Westminster Assembly

Westminster Assembly

Acts 6:4

"But we will give ourselves continually to prayer, and to the ministry of the Word."



1 Timothy 4:6-16

" If thou put the brethren in remembrance of these things, thou shalt be a good minister of Jesus Christ, nourished up in the words of faith and of good doctrine, whereunto thou hast attained. But refuse profane and old wives' fables, and exercise thyself rather unto godliness. For bodily exercise profiteth little: but godliness is profitable unto all things, having promise of the life that now is, and of that which is to come. This is a faithful saying and worthy of all acceptation. For therefore we both labour and suffer reproach, because we trust in the living God, who is the Saviour of all men, specially of those that believe. These things command and teach. Let no man despise thy youth; but be thou an example of the believers, in word, in conversation, in charity, in spirit, in faith, in purity. Till I come, give attendance to reading, to exhortation, to doctrine. Neglect not the gift that is in thee, which was given thee by prophecy, with the laying on of the hands of the presbytery. Meditate upon these things; give thyself wholly to them; that thy profiting may appear to all. Take heed unto thyself, and unto the doctrine; continue in them: for in doing this thou shalt both save thyself, and them that hear thee." 1 Tim 4:6-16 (KJV)

"How To Fill Your Church" By Charles H. Spurgeon

Sunday, March 20, 2011
I believe that the best, surest, and most permanent way to fill
a place of worship is to preach the gospel, and to preach it in
a natural, simple, interesting, earnest way.
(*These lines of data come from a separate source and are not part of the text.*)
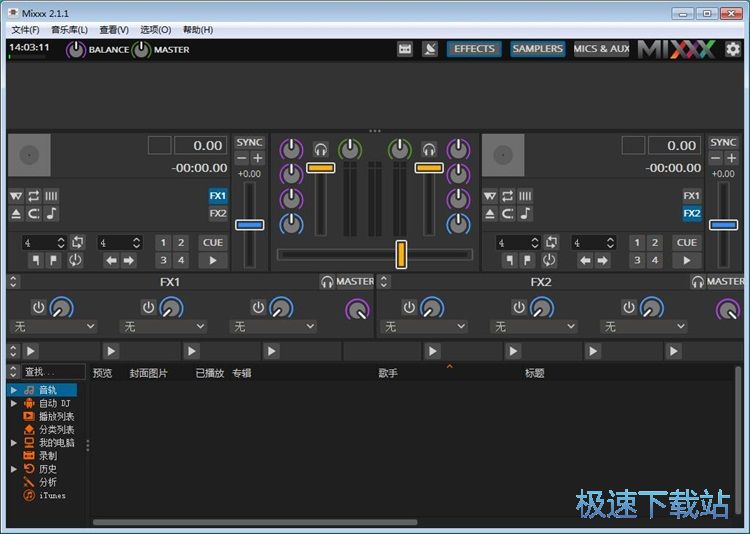Click the eject track icon on left deck
The width and height of the screenshot is (750, 534).
point(16,214)
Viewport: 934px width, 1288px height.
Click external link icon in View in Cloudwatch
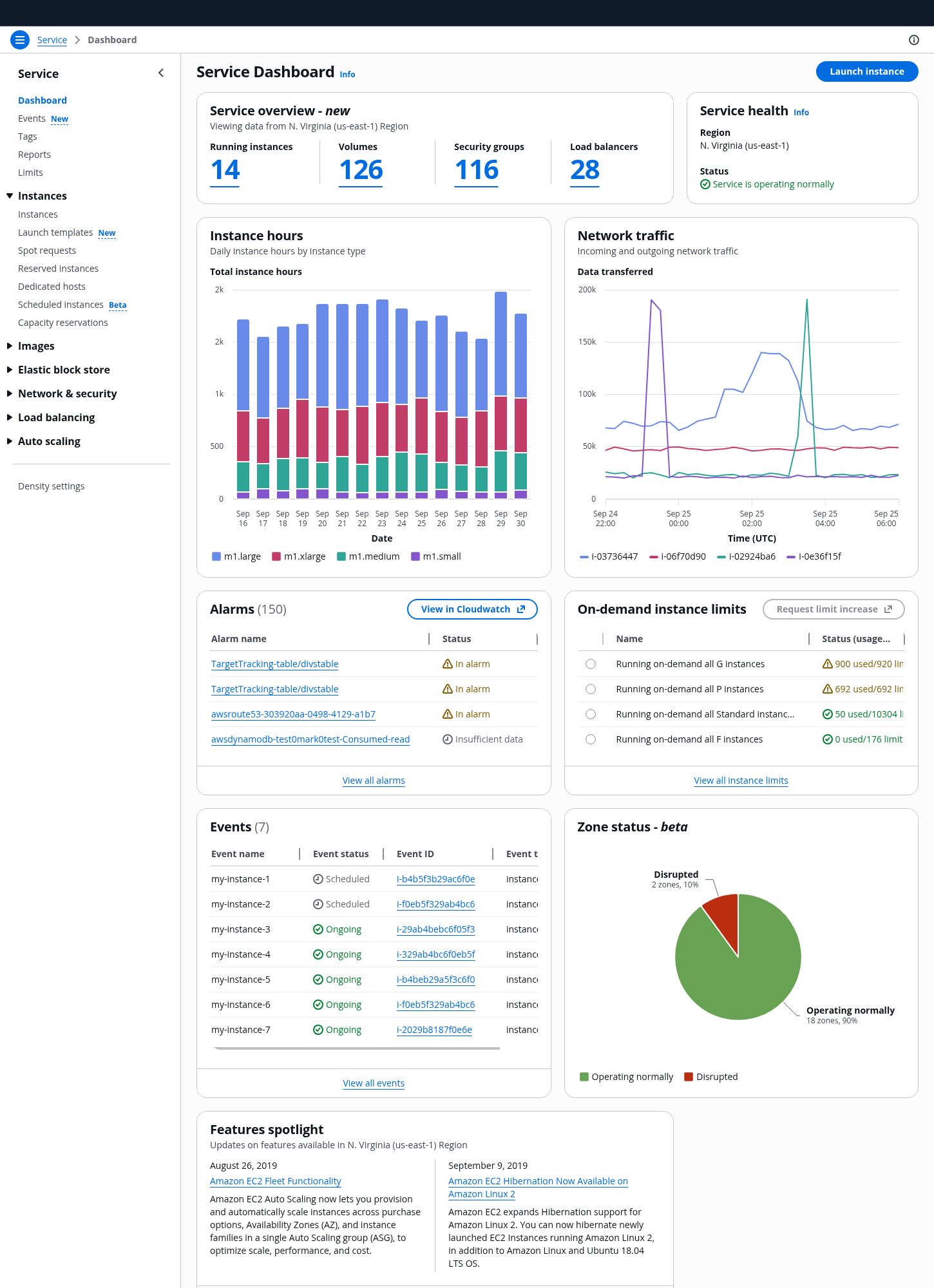[x=521, y=609]
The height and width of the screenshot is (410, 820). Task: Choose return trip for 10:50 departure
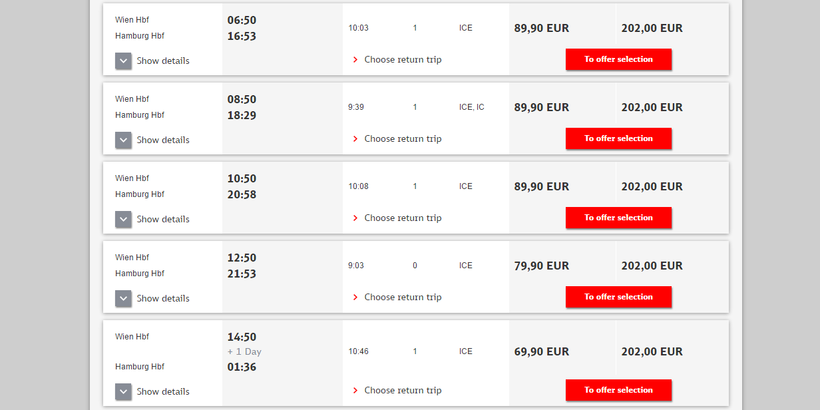click(x=402, y=218)
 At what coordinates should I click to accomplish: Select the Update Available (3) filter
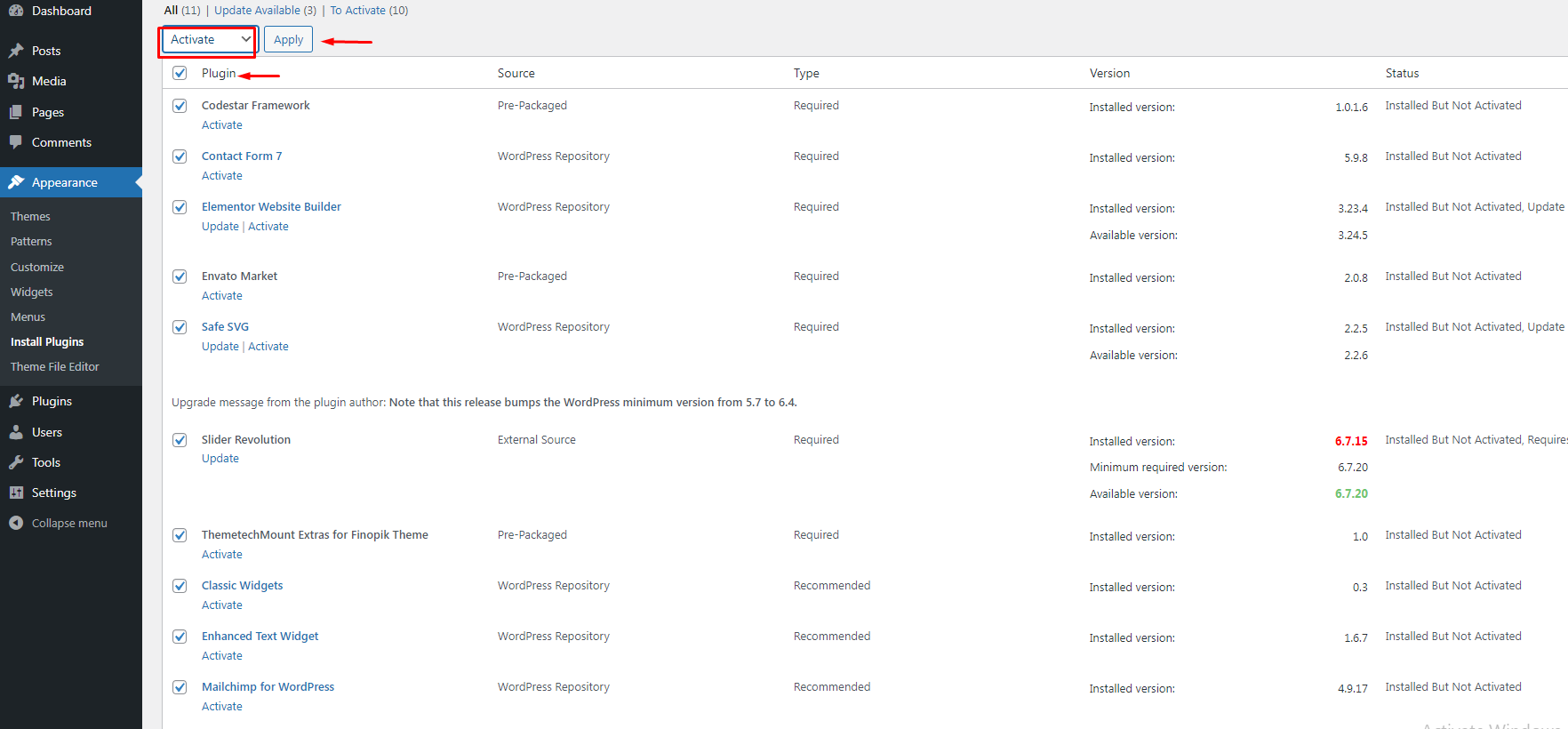tap(265, 11)
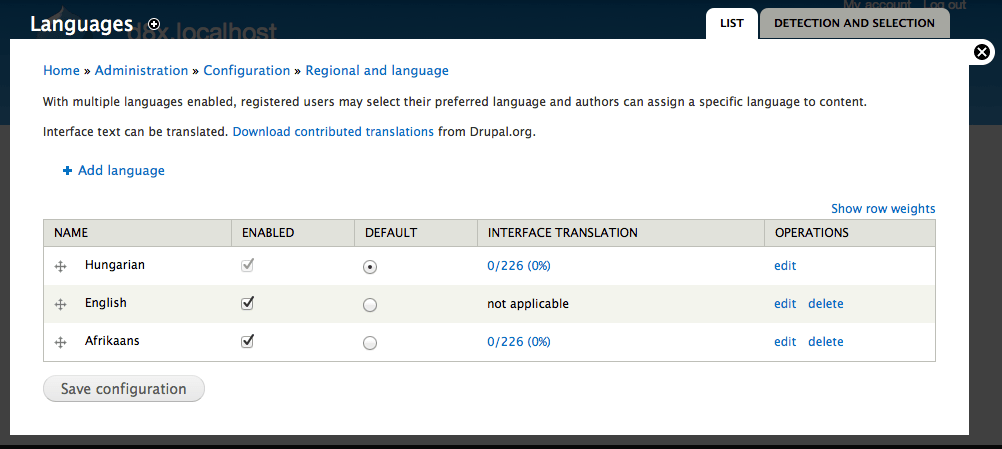Select the List tab
Image resolution: width=1002 pixels, height=449 pixels.
tap(731, 23)
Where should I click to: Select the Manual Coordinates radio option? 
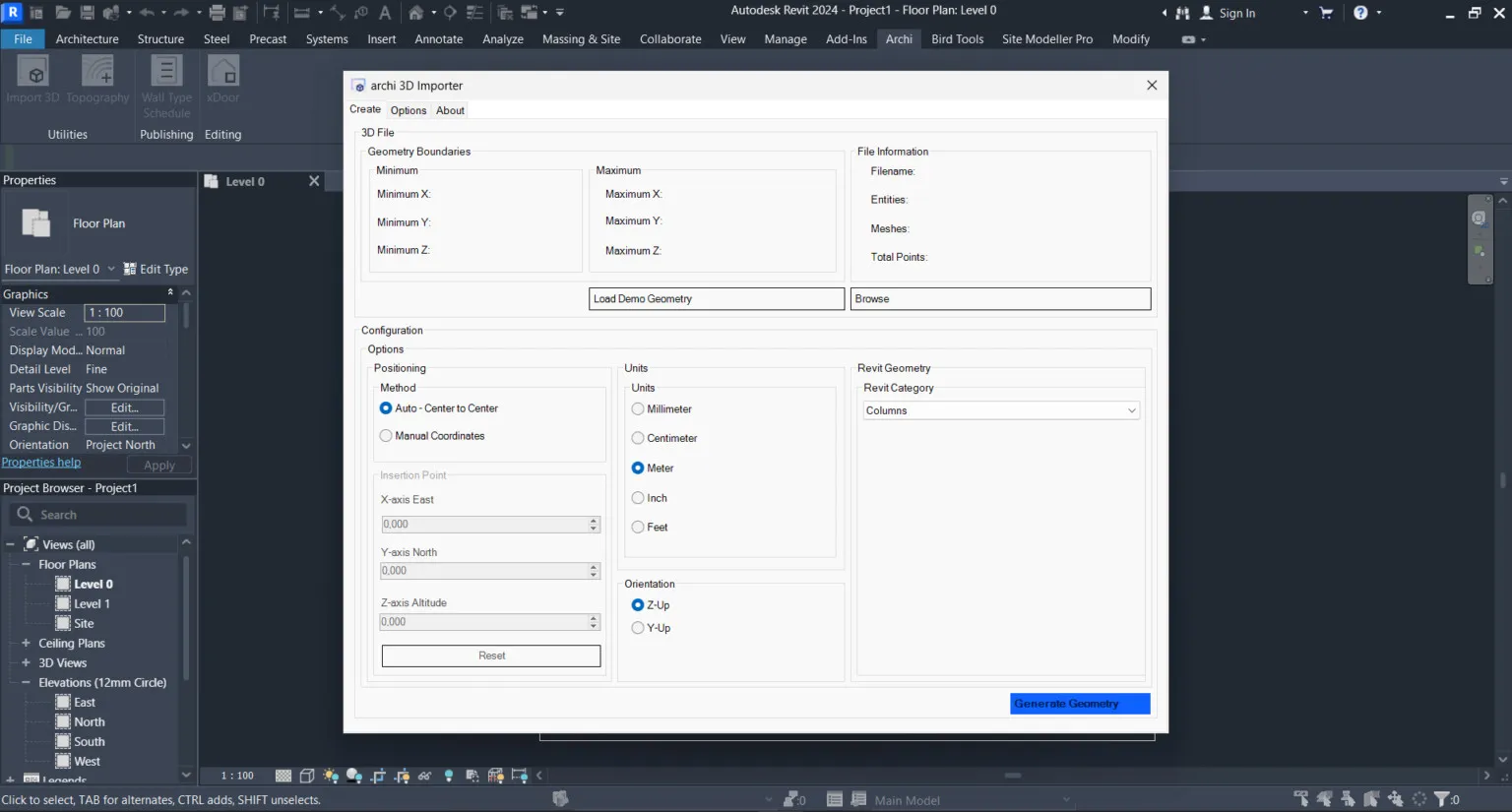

The gospel itself
has a singularly fascinating power about it, and unless impeded
by an unworthy delivery, or by some other great evil, it will win
its own way. It certainly did so at the first, and what is to hinder
it now? Like the angels, it flew upon its own wings; like the dew,
it tarried not for man, neither waited for the sons of men.

The gospel has a secret charm about it which secures a hearing:
it casts its good spell over human ears, and they must hearken.
It is God's own word to men; it is precisely what human
necessities require; it commends itself to man's conscience, and,
sent home by the Holy Spirit, it wakes an echo in every heart.

In every age, the faithful preaching of the good news has brought
forth hosts of men to hear it, made willing in the day of God's power.
Decked in the glories of free and sovereign grace, wearing the
crown-royal of the covenant, and the purple of atonement-
the gospel, like a queen, is still glorious for beauty,
and supreme over hearts and minds.

Published in all its fulness, with a clear statement of its efficacy
and immutability, it is still the most acceptable news that ever
reached the ears of mortals.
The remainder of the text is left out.